KUTIPAN TEKS
>>>>
PEMALANG, iNews.id - 7 kerbau albino alias kebo bule Keraton Kasunanan terkena Penyakit Mulut dan Kuku (PMK) menjelang Kirab Malam 1 Suro.
Sebagai solusi, 5 kebo bule yang belum terinfeksi PMK saat ini diamankan di Magangan agar memperoleh perawatan intensif.
Sebagai informasi, kebo bule yang sering disebut Kyai Slamet memang menjadi ciri khas atau ikon di setiap Kirab Malam 1 Sura.
Sesuai namanya, kebo bule memiliki warna merah muda atau putih kemerah merahan dengan rambut putih di sekitar mata.
Menurut tulisan yang ditayangkan pada Perpusnas Indonesia, kebo bule pertama yang ada di Keraton Kasunanan merupakan pemberian dari Kyai Hasan Beshari Tegalsari Ponorogo untuk Pakuboewono (PB) II.
<<<<
DATA MASUKAN
>>>>
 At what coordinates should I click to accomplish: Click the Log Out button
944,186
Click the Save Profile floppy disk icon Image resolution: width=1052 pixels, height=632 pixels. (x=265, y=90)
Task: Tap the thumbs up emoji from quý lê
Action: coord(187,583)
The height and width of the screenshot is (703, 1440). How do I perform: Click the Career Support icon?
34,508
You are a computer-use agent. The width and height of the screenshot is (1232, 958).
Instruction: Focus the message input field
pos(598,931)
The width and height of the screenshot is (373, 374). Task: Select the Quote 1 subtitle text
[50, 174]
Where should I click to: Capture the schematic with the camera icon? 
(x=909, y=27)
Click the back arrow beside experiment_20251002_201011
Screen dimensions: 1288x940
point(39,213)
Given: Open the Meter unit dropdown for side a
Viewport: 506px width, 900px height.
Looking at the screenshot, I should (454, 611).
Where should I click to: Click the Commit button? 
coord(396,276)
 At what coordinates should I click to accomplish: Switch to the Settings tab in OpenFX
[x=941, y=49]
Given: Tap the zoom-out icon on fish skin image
<<<<
TUGAS
Kutip bagian teks tentang kebo bule Keraton Kasunanan, mulai dari "PEMALANG, iNews.id - 7" dan berakhir pada "memperoleh perawatan intensif.".

JAWABAN YANG DIHARAPKAN
PEMALANG, iNews.id - 7 kerbau albino alias kebo bule Keraton Kasunanan terkena Penyakit Mulut dan Kuku (PMK) menjelang Kirab Malam 1 Suro.
Sebagai solusi, 5 kebo bule yang belum terinfeksi PMK saat ini diamankan di Magangan agar memperoleh perawatan intensif.